From our friends at US Harbors
Why does a mariner (and, for that matter, an airplane pilot) measure their boat’s speed in knots, rather than miles per hour or kilometers per hour? The answer goes back to the 17th century and evolved from both a strange custom of measuring speed and how the circumference of the earth was measured.
In times dating back to at least the 1700s, captains measured their ship’s speed by tossing a long rope in the water with “knots” tied at even intervals. The rope had a wood chip at its end to hold it in place where it was tossed into the water. Then, the number of knots pulled off the stern in a given amount of time, based on a certain amount of sand flowing through an hourglass, were calculated as “knots per hour.”
Over time, this custom aligned with the second, more mathematical way in which a knot was calculated. When the earth’s circumference came to be measured in “minutes,” then 60 minutes made one degree of the earth’s 360-degree circumference. Coincidentally, the time it took to travel one minute of latitude in one hour became one knot. So a knot is a measure of speed, not distance.
Thus, these equivalents evolved: a nautical mile became 1.15 statute miles (or 1.85 kilometers), or one minute of latitude, which is the distance a boat travels in one hour going one knot.

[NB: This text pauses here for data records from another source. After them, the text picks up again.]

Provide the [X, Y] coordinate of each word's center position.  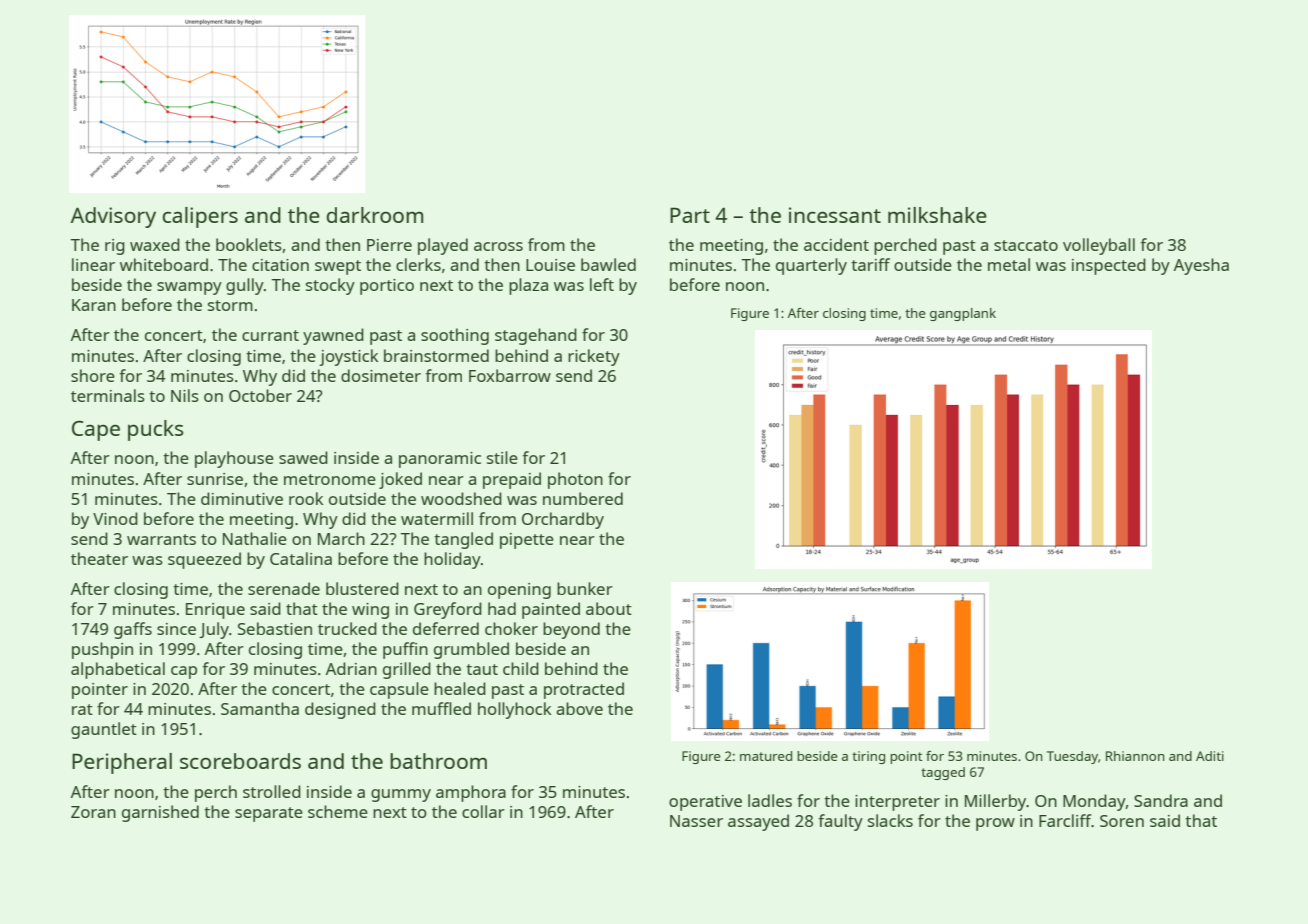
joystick [348, 357]
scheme [338, 811]
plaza [528, 286]
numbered [583, 498]
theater [99, 558]
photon [575, 480]
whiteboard [164, 264]
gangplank [963, 314]
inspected [1109, 266]
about [609, 608]
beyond [571, 630]
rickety [594, 357]
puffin [405, 650]
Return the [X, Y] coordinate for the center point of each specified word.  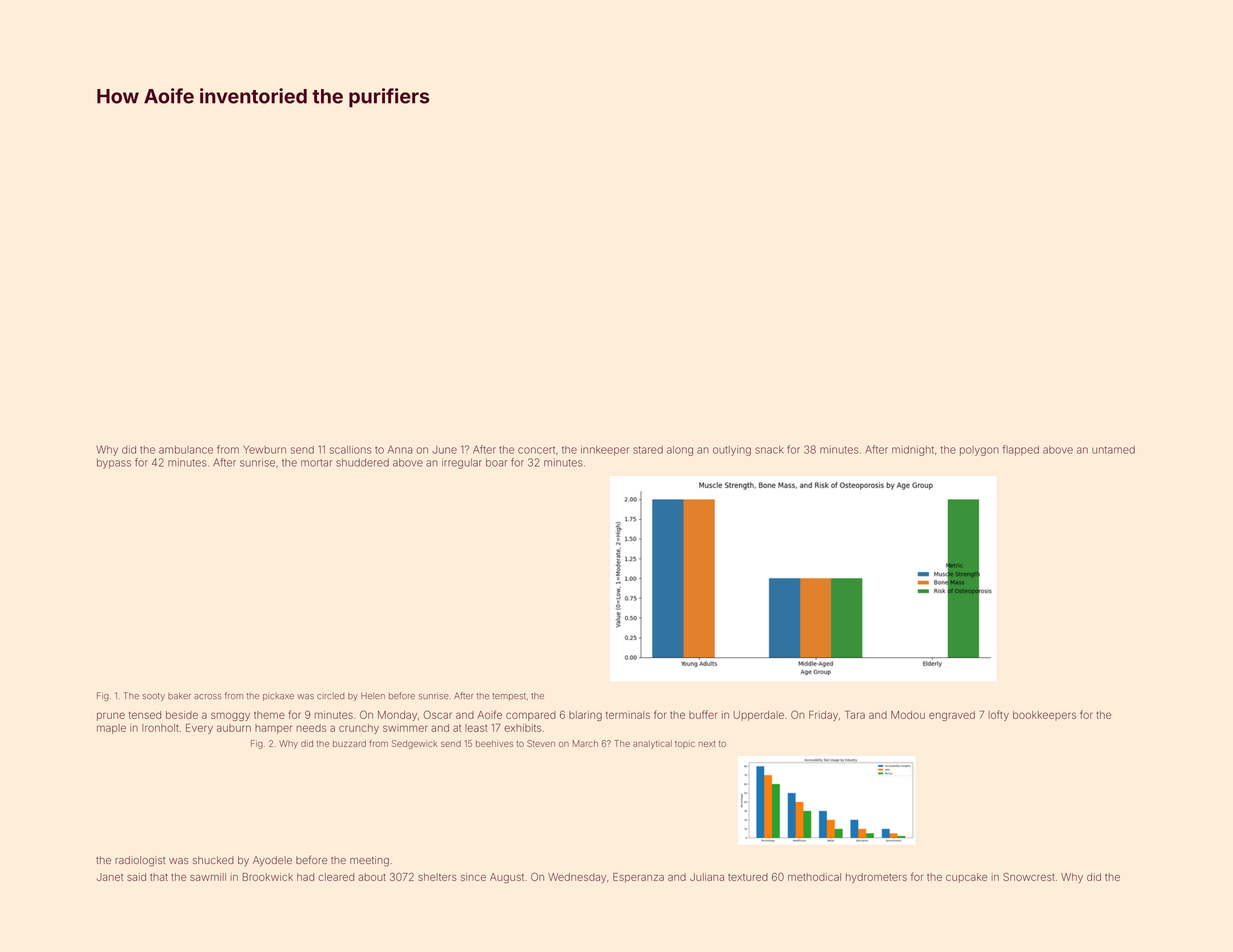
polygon [979, 451]
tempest [509, 697]
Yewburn [264, 450]
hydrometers [876, 878]
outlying [732, 450]
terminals [628, 715]
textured [748, 877]
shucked [213, 860]
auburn [234, 728]
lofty [999, 715]
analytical [652, 744]
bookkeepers [1044, 716]
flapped [1021, 450]
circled [330, 696]
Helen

While the measurement technique using rope knots dates to the 17th century, it wasn’t until 1954 that the U.S. adopted the exact measurement of the nautical mile. The U.K. didn’t come on board until 1970. Until then, each country had its own interpretation of what a speed of one nautical mile per hour meant.
Why haven’t the measurement gurus come together to decide on a uniform measurement for all travel (such as cars, boats, planes, and trains) in all cases? The answer seems to have something to do with travel over the curvature of the earth. Cars and trains, known for shorter travel segments, use miles per hour or kilometers per hour. Boats and planes, which often travel longer distances affected by the earth’s curvature, use knots. Knots are a more accurate way of predicting how a boat (or a plane) traverses the face of the earth. That’s why nautical charts include and depend on longitude and latitude measurements.
Because a nautical mile is longer than a statute mile, a ship going 20 knots is going 23 miles per hour. (Conversely, a small airplane going 173 miles per hour is traveling 150 knots.) If you are sailing in a hurricane, it may not matter to you whether the wind is blowing at a Beaufort 12, 78 mph, 124 kph or 68 knots. But mariners can more quickly understand conditions when stated in knots. Airspeed indicators on planes and boats show knots. Conveniently, the knot is used in meteorology, too.
Knots also are the preferred measurement for moving fluids, including water in rivers and oceans. Mariners are given the speed of a river current, wind speeds or tidal stream speeds in terms of knots, making it easier to calculate how their boat or ship must compensate for navigational direction.
And, of course, the numbers a boater sees on certain markers are in knots. For instance, a speed restriction buoy with the number “8” on it means speed in that area is restricted to 8 knots.
For historical, astronomical, and meteorological reasons, then, the knot has become the standard for travel on our watery world, a standard that is likely to remain.